A Quick Walk Through The Riverside Park, Chester-le-Street, 9th June 2016

I was still right at the start of a walk, at a gentle speed, from Chester-le-Street to Durham, along paths and through an area that I had never explored before.  On my way out of Chester-le-Street I walked through the Riverside Park, a place that you would never guess existed when passing through the town on the bus or in a car.

If you're passing and the weather is fine I can recommend that you stop and visit the park.  If you have children, take a picnic and take something for the birds too.  I have to say that I was very impressed by the park and one day it merits a slower walk through when I'm exploring the town further.

The main attraction of a riverside park is, of course, that it is a park by the side of a river!  This is the River Wear which runs gently past the town on its way to Sunderland and the sea.  There is the river, grassy areas, flowers and if the park just consisted of those things it would be worth seeing.

On the river are local birds, eager to be fed.  Unfortunately I had nothing for them because I hadn't known they would be there.  All I was carrying - apart from some hard Belgian liquorice that wouldn't be appreciated by the birds - was sausage rolls and a cake that I'd bought from a bakery in the town.  And I decided that the birds weren't getting their beaks on my lunch that day.  In any case, they all seemed well fed and looked to be happy creatures.

Just before taking this picture I took a head count.  At that moment I could see seventy-eight swans.  It's the most I've seen anywhere near here.

I was amused by a family.  They had dropped a full, unopened packet of crisps and the swans had gathered round.  Their hesitation about retrieving their crisps and their great trepidation about manoeuvring around a single swan was quite fun to watch.  The closest swan was a couple of metres from the crisps and they really didn't need to be nervous of the swans at all.

The River Wear.  Pretty isn't it?  It's not the last river picture I would take that day.  I love the flowers too.  And in the last week I've loved discovering that my phone can focus pretty well from close to the subject.  Yesterday I took a couple of close up pictures that I'm pretty pleased with.  But those will have to wait for another post.
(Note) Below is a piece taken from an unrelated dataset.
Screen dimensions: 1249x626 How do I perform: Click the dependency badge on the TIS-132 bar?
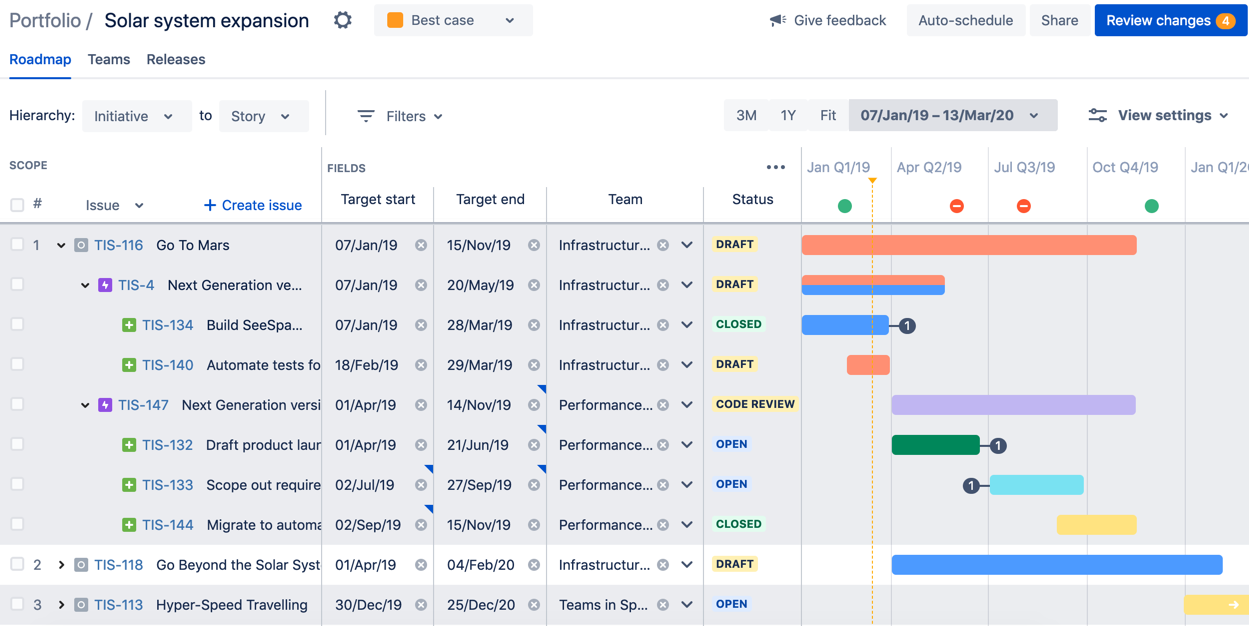[x=997, y=445]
But the riverside park isn't just a river.  There are interesting ornamental gardens too each of which is inspired by a particular star or planet.  An information leaflet is available - I must get a copy when I go back and visit because the gardens are varied and made me smile.  As it is, I can't tell you about this garden or what all the stones mean, or why the round stones have words engraved on them such as compose, worlds, and wisdom.  Next time I visit I promise you I'll find out and will find myself entertained by all the gardens.

This following picture is at the centre of the Mars Garden.  The artist who designed this garden says that the sculpture is a cross between a chess piece and a medieval mace.  It is red because Mars is red.  The trees round the garden are copper beech, which also turn a gorgeous shade of red in the autumn.  In summer they are of course green, which as far as I know is an uncommon colour on the surface of Mars.
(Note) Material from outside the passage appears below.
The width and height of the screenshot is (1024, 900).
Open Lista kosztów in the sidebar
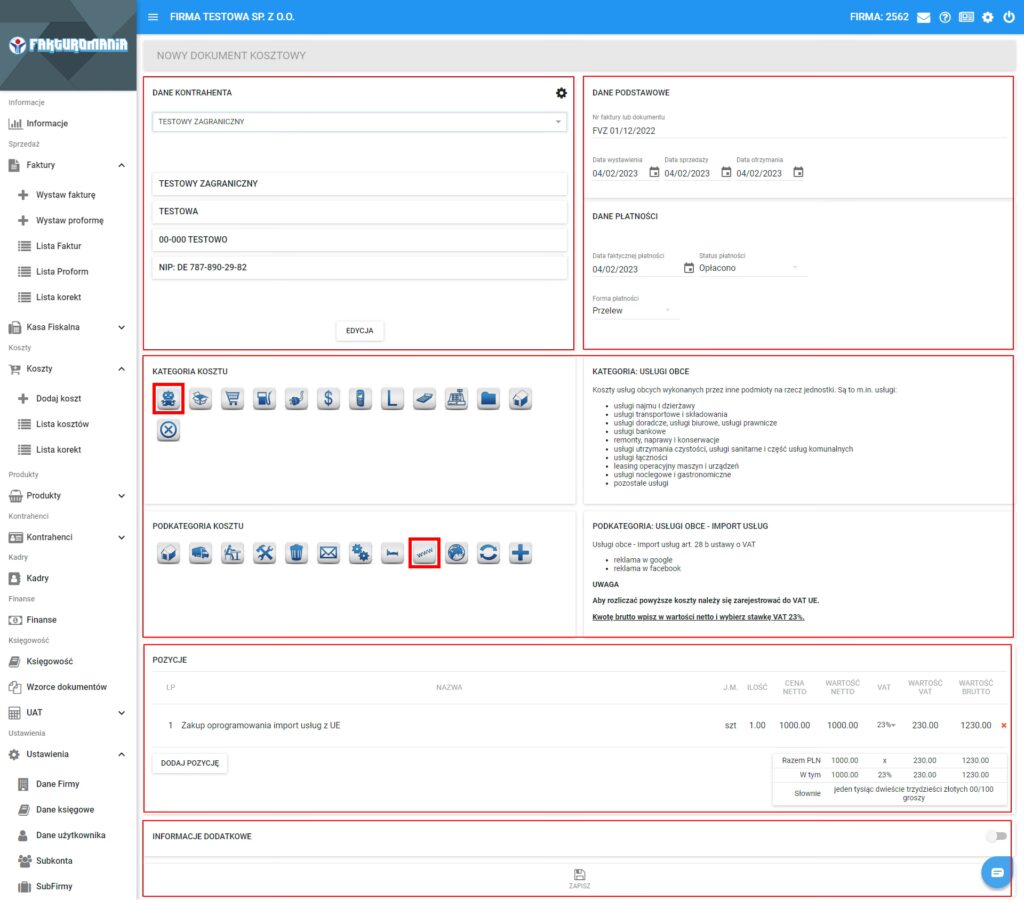pos(62,424)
I had enjoyed the gardens.  There is much more in the riverside park too.  There is a play area.  A splash pad play area that looks very fun.  There's a place to buy snacks and indulge in ice cream.  And right in the corner of the park was a peaceful looking bucket swing.  If you want a little more information here's the page from the Durham Council website.
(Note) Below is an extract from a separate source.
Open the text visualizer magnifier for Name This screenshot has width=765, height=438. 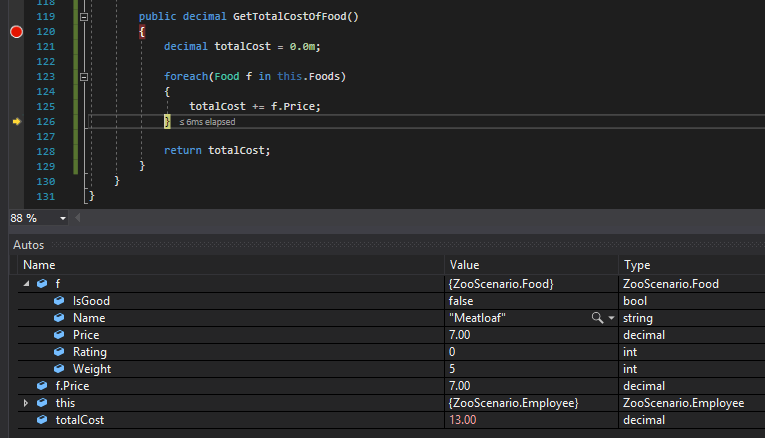tap(598, 318)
But it was time to walk away from the park.  It had only been a quick walk and I was still only right at the start of my journey along Cuddy's Corse to Durham.  This day was turning out to be a very good one and it was set to improve.  Later there would be a sight that made me gasp because it was exciting and totally unexpected for me.

So I left the park and crossed the river and looked along it at where I had been walking and thought about how that day and when passing through on a bus the week before, Chester-le-Street had suddenly become a place that I wanted to visit for its own merits and explore and experience.